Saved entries
=====

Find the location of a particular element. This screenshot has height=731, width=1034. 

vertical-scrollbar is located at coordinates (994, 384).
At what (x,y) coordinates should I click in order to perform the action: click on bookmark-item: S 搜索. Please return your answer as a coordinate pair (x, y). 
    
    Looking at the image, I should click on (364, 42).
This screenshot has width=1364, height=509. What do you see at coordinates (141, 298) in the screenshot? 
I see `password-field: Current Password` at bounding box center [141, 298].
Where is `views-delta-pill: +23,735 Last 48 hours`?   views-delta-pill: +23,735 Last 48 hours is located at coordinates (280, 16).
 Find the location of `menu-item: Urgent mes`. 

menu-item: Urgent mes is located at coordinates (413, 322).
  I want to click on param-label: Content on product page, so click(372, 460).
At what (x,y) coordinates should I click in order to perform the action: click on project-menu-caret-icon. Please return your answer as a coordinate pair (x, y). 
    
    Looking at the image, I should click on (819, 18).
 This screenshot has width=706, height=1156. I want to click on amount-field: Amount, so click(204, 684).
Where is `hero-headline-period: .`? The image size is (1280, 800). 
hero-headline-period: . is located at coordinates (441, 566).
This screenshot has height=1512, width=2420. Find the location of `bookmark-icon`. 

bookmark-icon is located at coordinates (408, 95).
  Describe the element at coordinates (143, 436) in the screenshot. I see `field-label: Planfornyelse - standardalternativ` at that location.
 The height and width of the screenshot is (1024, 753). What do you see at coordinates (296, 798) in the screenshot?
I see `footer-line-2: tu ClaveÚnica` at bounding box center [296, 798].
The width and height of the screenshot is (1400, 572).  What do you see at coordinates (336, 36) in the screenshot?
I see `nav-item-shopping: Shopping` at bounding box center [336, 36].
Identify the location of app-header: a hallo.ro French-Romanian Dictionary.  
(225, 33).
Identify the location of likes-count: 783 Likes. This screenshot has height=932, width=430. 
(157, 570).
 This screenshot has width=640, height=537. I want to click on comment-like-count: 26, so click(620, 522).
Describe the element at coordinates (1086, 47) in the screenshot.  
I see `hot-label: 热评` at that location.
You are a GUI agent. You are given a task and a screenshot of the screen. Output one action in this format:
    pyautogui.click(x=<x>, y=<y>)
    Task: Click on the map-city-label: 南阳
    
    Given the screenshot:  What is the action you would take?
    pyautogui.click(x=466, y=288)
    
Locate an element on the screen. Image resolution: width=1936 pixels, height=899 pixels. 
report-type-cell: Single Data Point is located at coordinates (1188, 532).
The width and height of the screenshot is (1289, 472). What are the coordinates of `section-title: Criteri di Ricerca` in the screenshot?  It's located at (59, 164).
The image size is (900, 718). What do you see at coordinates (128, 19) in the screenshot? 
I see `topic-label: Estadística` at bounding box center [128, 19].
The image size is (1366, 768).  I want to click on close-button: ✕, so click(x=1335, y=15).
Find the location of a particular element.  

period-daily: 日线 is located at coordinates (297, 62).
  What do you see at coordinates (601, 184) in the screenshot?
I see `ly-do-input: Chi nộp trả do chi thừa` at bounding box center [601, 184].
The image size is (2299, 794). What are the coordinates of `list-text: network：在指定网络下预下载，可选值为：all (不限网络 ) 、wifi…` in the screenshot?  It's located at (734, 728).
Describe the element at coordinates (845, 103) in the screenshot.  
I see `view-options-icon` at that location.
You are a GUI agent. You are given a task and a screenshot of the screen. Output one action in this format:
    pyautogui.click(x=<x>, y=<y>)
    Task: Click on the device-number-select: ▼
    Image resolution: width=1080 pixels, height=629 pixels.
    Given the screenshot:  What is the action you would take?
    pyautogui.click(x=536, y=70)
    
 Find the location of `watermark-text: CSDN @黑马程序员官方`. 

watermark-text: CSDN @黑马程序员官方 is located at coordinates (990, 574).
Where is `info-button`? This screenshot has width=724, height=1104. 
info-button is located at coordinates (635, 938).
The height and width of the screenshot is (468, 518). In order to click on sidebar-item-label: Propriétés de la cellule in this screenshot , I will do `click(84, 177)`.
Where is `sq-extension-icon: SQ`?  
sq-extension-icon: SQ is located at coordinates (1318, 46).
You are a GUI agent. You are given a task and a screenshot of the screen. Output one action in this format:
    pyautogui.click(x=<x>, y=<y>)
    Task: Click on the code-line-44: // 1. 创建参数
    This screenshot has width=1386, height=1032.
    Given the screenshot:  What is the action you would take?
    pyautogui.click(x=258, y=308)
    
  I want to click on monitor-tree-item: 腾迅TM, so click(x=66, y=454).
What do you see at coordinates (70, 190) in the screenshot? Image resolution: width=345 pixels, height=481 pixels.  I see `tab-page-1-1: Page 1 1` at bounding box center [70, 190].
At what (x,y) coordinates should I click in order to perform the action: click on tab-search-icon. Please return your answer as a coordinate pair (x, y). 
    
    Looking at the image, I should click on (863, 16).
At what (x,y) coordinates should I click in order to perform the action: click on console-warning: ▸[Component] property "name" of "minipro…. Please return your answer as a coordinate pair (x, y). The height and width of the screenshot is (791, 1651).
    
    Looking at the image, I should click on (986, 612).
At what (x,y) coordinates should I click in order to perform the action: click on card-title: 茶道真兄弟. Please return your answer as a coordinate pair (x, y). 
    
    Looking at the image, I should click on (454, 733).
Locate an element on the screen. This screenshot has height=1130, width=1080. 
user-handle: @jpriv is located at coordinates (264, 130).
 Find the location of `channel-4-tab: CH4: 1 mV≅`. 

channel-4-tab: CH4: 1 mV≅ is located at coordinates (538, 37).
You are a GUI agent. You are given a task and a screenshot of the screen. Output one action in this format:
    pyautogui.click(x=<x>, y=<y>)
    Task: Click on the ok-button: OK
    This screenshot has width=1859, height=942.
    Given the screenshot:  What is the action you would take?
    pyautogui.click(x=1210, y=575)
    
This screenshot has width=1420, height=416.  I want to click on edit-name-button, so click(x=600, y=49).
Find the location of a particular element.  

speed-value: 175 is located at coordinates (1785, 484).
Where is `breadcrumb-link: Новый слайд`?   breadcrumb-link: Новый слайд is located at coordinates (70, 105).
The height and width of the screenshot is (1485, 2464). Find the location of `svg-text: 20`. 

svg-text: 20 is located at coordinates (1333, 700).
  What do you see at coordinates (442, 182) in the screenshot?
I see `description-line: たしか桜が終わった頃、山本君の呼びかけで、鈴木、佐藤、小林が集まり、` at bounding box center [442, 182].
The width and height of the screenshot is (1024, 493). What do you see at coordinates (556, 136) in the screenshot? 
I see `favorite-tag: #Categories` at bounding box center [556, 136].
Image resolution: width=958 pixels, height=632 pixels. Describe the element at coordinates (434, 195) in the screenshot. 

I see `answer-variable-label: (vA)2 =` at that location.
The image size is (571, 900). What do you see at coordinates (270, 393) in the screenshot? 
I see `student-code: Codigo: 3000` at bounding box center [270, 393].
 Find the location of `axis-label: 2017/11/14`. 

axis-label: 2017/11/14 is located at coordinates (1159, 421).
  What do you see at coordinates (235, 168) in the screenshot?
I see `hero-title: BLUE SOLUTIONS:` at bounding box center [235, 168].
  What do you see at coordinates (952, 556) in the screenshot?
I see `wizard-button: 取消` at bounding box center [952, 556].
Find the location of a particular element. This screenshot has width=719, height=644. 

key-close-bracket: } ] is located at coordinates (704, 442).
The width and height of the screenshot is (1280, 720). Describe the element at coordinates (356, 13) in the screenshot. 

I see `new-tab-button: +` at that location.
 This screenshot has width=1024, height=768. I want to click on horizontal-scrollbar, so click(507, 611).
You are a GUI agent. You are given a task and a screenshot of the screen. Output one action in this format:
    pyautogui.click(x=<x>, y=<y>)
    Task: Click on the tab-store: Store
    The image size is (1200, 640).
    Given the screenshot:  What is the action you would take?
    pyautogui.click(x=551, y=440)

=====

Assignment
Rewrite the lines starting at the one containing "What do you see at coordinates (952, 556)" and ending at the one containing "This screenshot has width=1024, height=768.", changing "particular" to "specific" and leaving all else unchanged.

Exercise solution
  What do you see at coordinates (952, 556) in the screenshot?
I see `wizard-button: 取消` at bounding box center [952, 556].
Find the location of a specific element. This screenshot has width=719, height=644. 

key-close-bracket: } ] is located at coordinates (704, 442).
The width and height of the screenshot is (1280, 720). Describe the element at coordinates (356, 13) in the screenshot. 

I see `new-tab-button: +` at that location.
 This screenshot has width=1024, height=768. I want to click on horizontal-scrollbar, so click(507, 611).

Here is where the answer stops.